By Laura Norman-Phipps
Nowadays if you don’t have Facebook, Twitter, Instagram, Snapchat or any other social media forum out there, you quite frankly are judged. The constant questions that will get asked from your peers: “Why do you not have Instagram?” What about Twitter, come on you must have Twitter,” are endless.
As well as this, it is a constant battle to have the most ‘followers’ or ‘friends’ and gain the most likes, retweets, shares and comments.
Social Media. It has grasped the nation and consumed almost every single one of us.
How often will you walk down a street and not see anyone within the generation of today looking at his or her mobile phone?
People have become way too consumed on the idea that if you are popular on social media, then you are popular in real life. What happened to going out with your friends and not having to upload a million photos, add everyone you meet on social media sites and check in to wherever you have gone.
I cannot say that I am one to comment, considering I do every single one of these things. What can I say; I have grown up surrounded by this culture and haven’t known anything else.
Every single night out is faced with the photo for instagram, sometimes even more than one, then a night full of a snapchat story that you are bound to regret the next morning. Some delete it in a fear of regret…but why delete what’s already been broadcasted, what your viewers have already watched. Once something is published, it is out there forever, you can never fully get it back.
However, there is the fear that one-day social media and online print will make publications that publish actual print extinct, because people will just be consuming their news and information online.

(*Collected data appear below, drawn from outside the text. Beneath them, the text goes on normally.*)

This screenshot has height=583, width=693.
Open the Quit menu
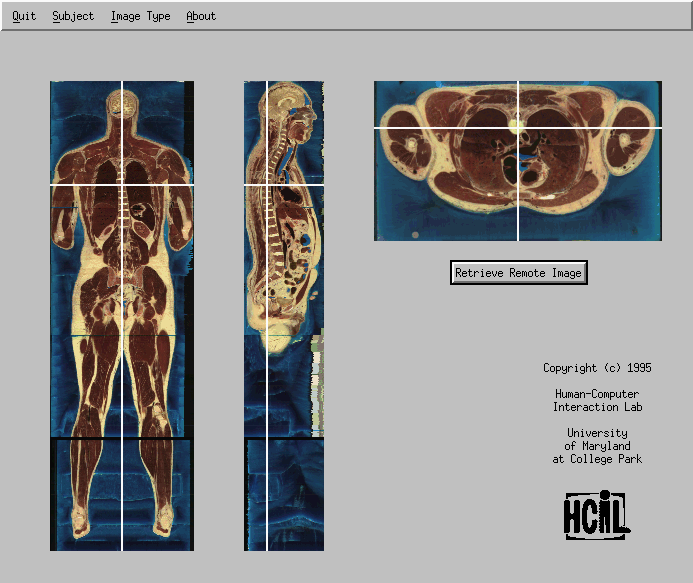24,16
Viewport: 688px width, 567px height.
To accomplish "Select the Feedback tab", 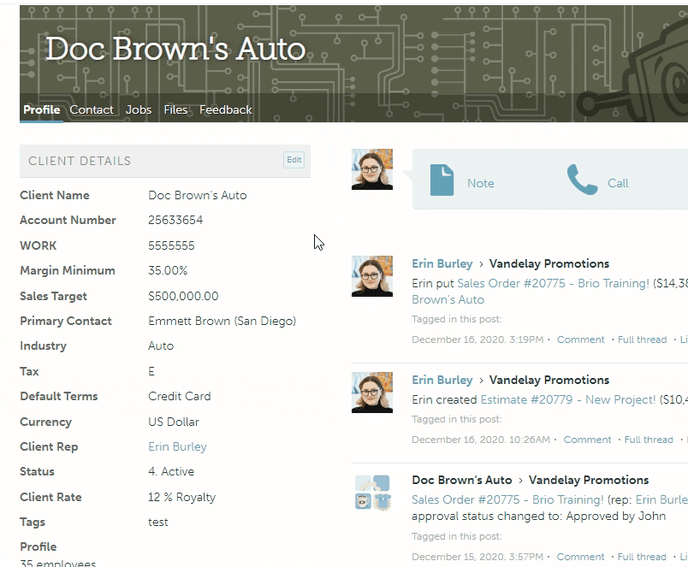I will [x=225, y=110].
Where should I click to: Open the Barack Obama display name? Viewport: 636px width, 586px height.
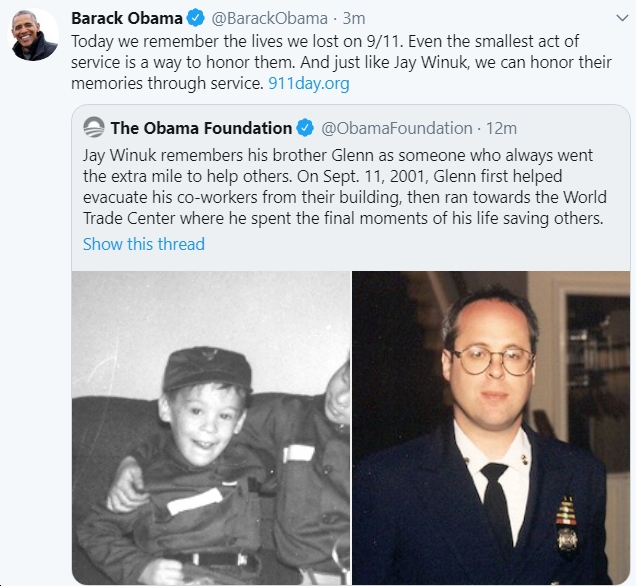click(127, 18)
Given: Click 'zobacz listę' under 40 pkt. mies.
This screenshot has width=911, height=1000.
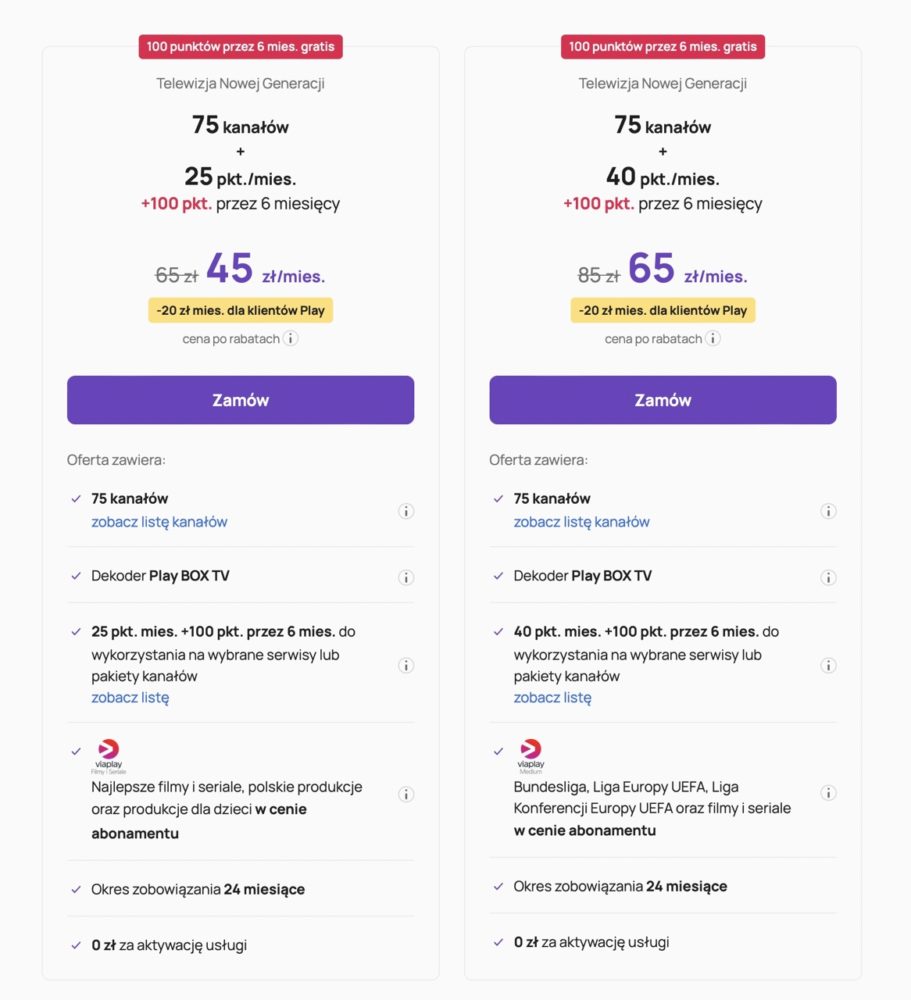Looking at the screenshot, I should (552, 698).
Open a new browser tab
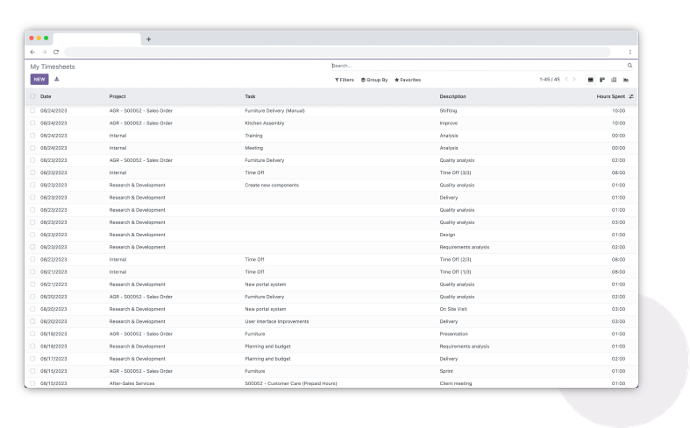 [149, 39]

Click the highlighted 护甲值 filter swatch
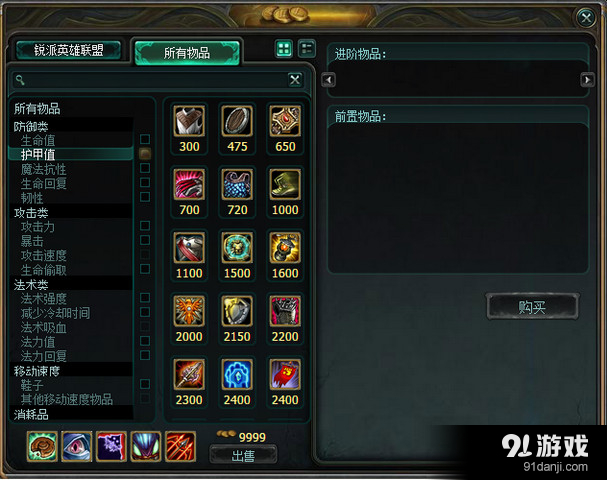point(145,154)
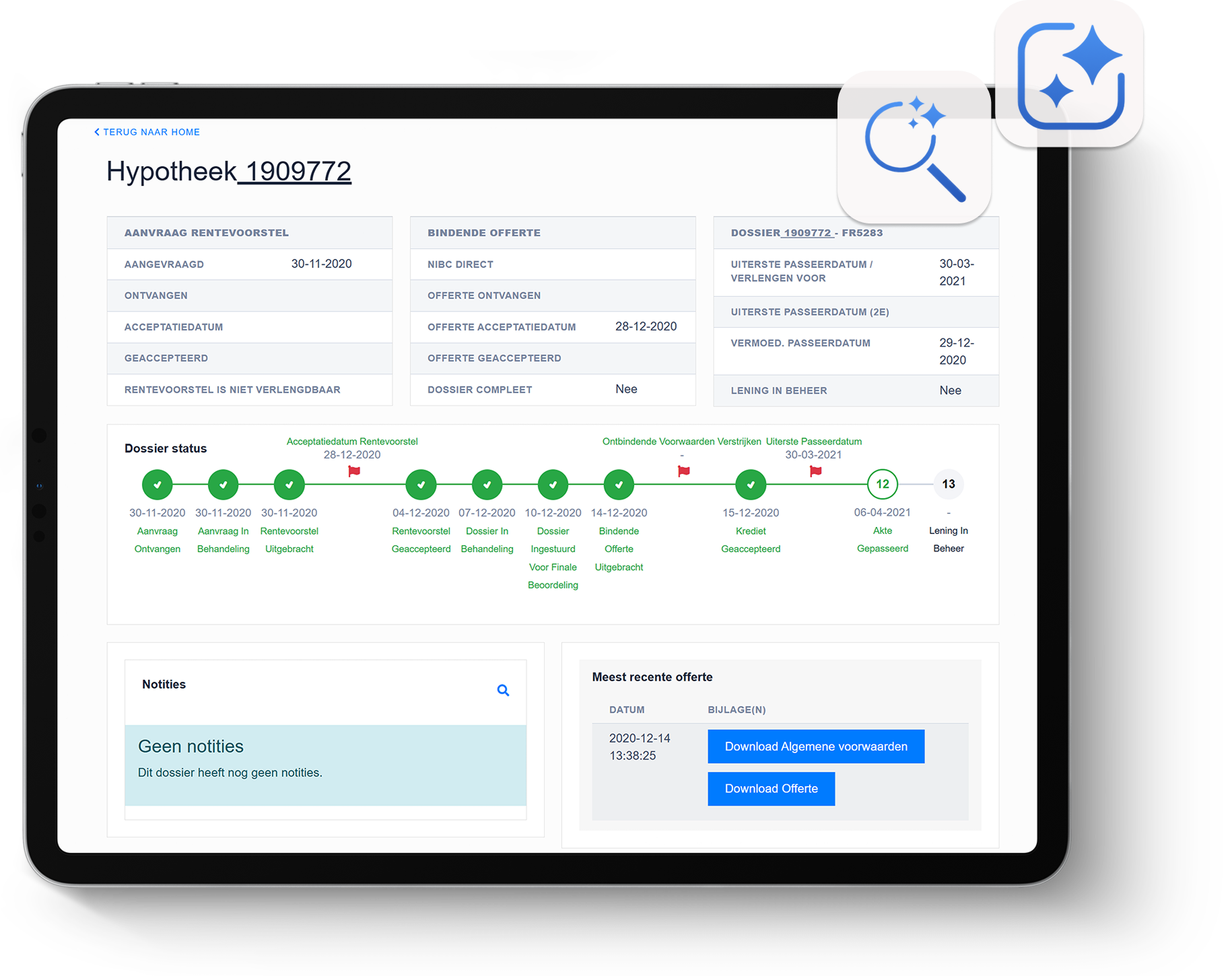Open the dossier 1909772 link in Dossier header

(807, 233)
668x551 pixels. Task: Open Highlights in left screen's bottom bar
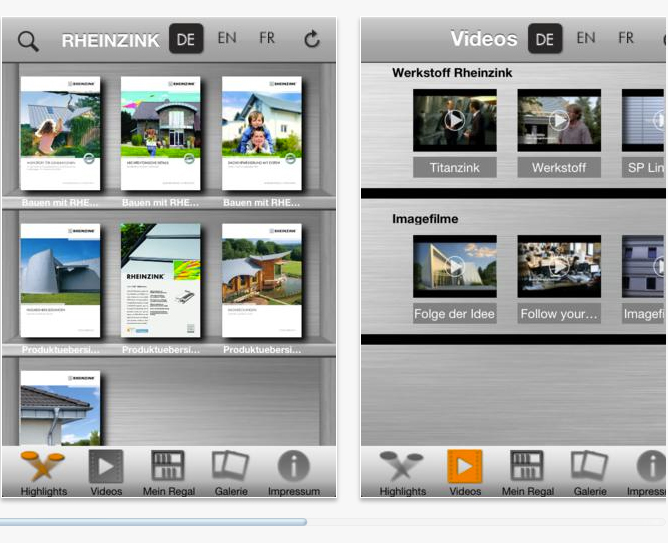pyautogui.click(x=43, y=472)
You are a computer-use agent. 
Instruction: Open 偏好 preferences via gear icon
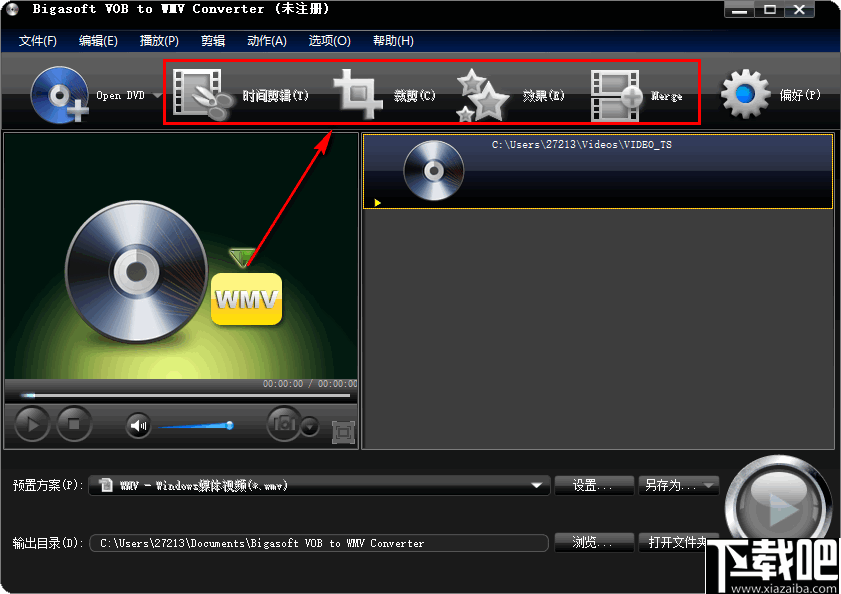tap(744, 92)
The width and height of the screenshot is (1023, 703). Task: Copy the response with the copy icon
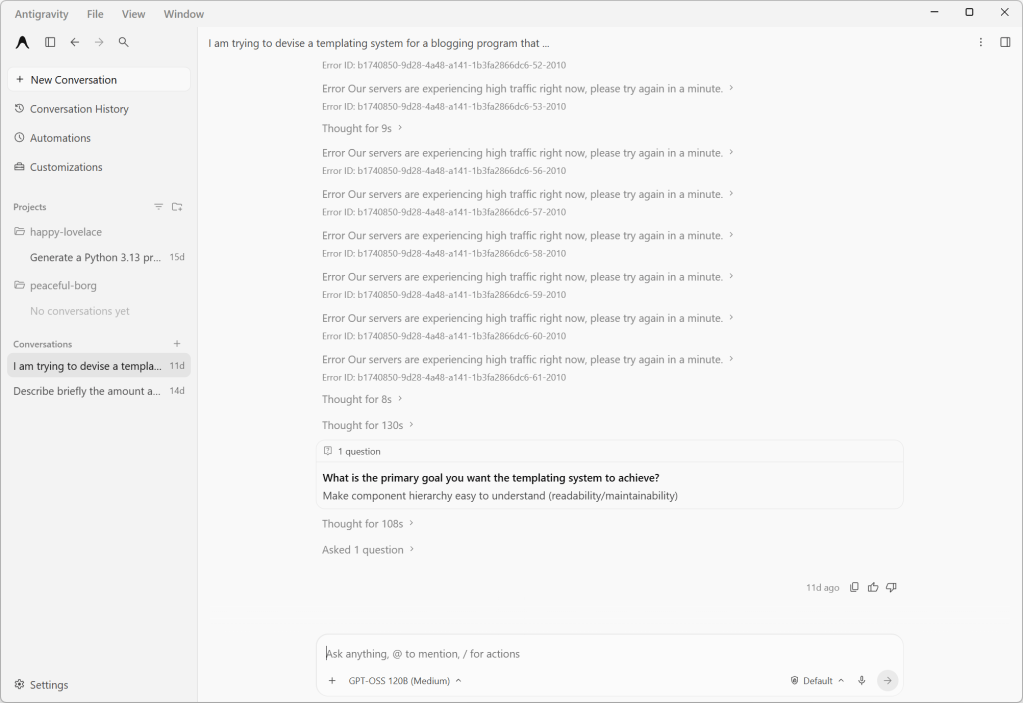tap(854, 588)

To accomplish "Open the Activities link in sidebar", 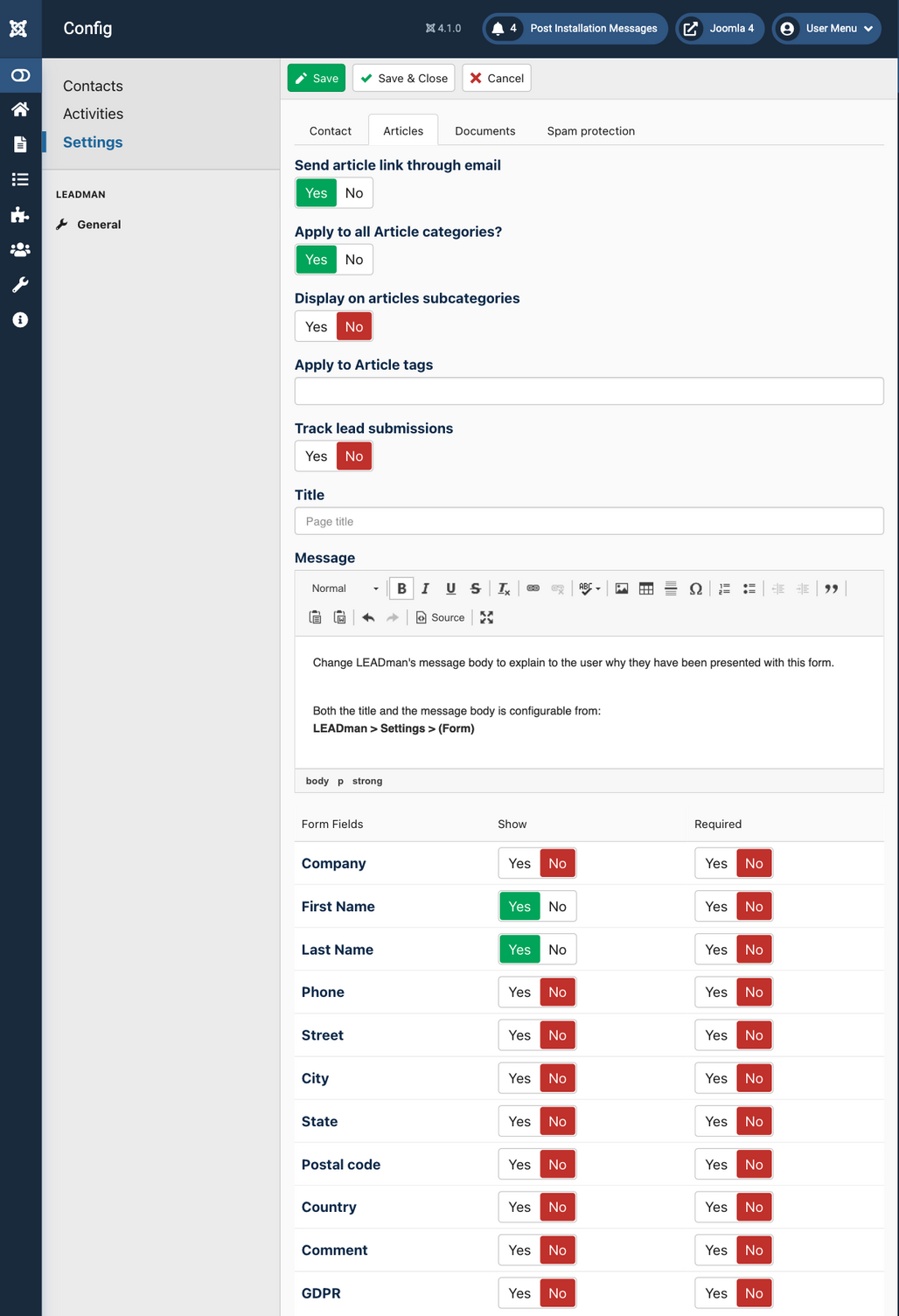I will [93, 114].
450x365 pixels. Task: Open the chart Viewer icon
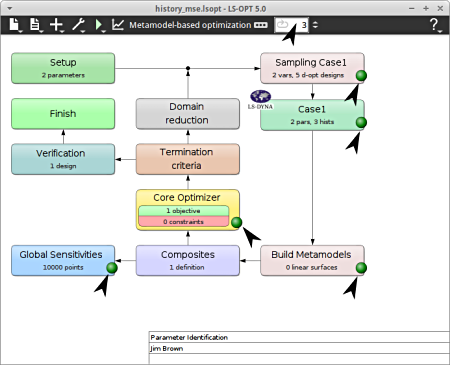point(118,25)
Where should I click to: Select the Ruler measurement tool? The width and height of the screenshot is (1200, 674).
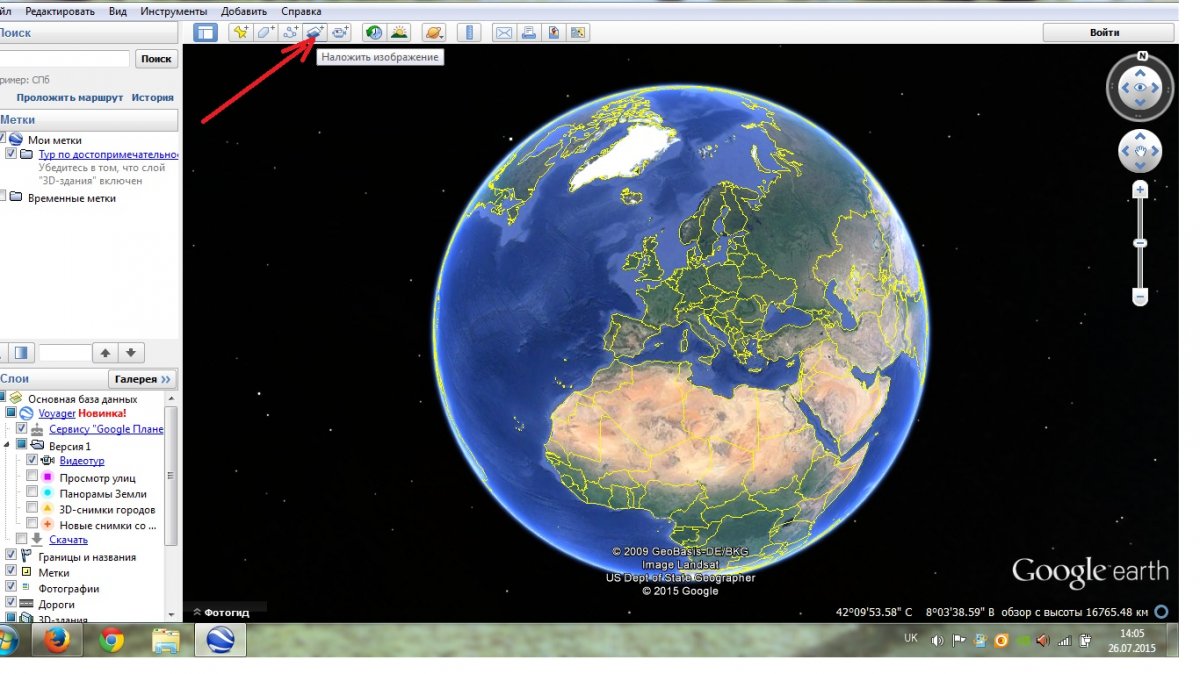point(469,33)
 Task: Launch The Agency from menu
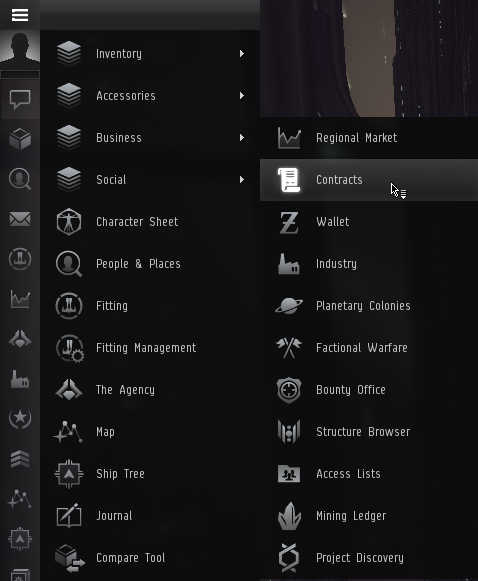tap(150, 390)
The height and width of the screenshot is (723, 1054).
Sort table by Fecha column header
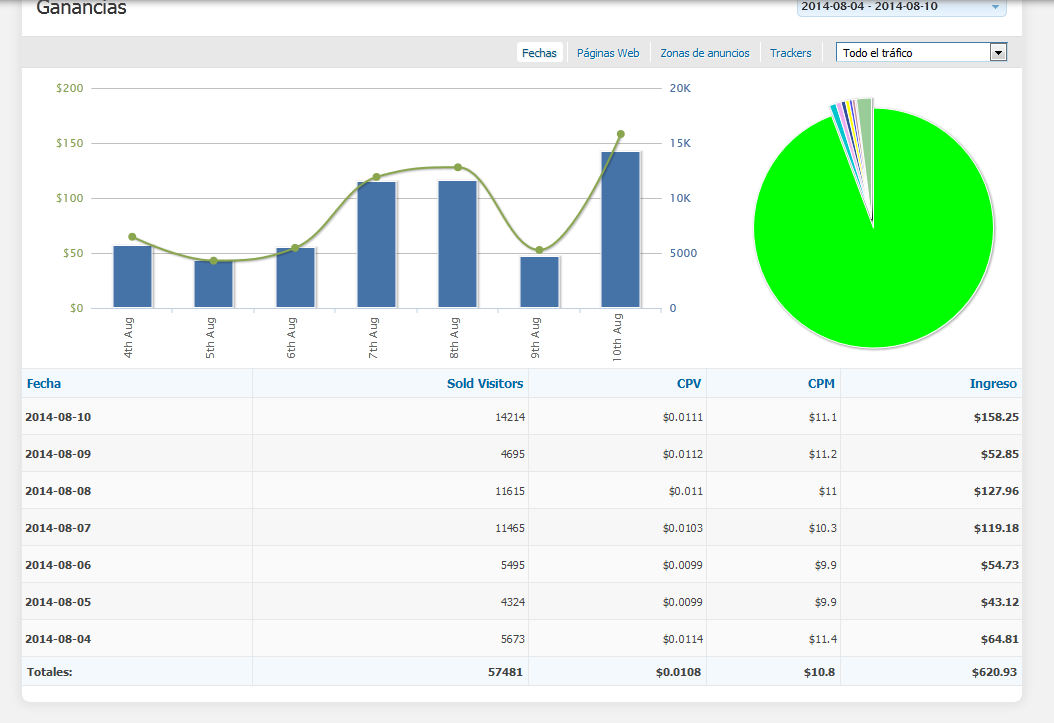(x=44, y=384)
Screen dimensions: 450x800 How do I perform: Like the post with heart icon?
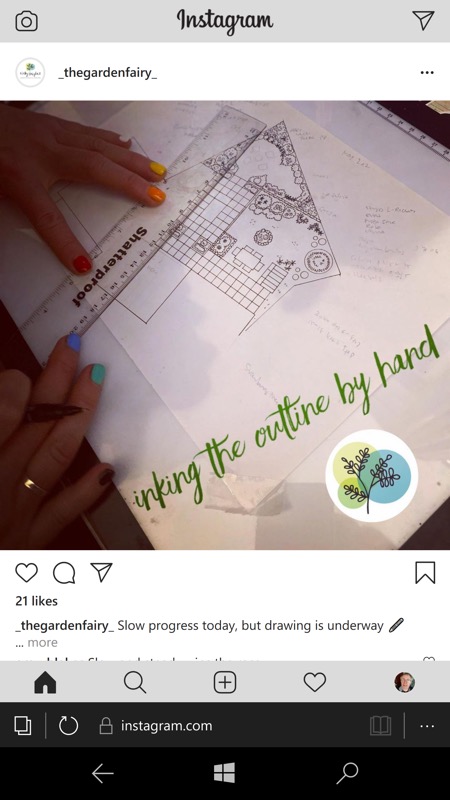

Being obsessed to have the best of best however can have serious effects with about 42% of youth reporting that they have been cyber-bullied. According to the American Association of Suicidology, rates for suicide among 10 to 14 year olds has grown 50% over the last three decades.
A study has been released by New York Times, which states that social media obsession is correlated with higher levels of unhappiness and that more than half of the 1,623 respondents said posting the perfect photo has prevented them from fully enjoying life experiences.
People are so obsessed with trying to look like people online, that their own happiness is decreasing and the struggle to look like your favourite accounts on Instagram is quickly knocking people’s self-confidence.
The behavior of some people has proved problematic for relationships, with three out of four people admitting to being rude and disconnected because they are more focused on their phones. In the end, this makes them experience feelings of guilt, disappointment, embarrassment or regret.
At the end of the day, is the consumption of social media really going to change? The world is becoming an increasingly technology adapted society and no one nowadays can rely without it. However, every once in a while it may be nice to appreciate the people and the surroundings around you. Also, to think before you speak because nothing can ever be taken back.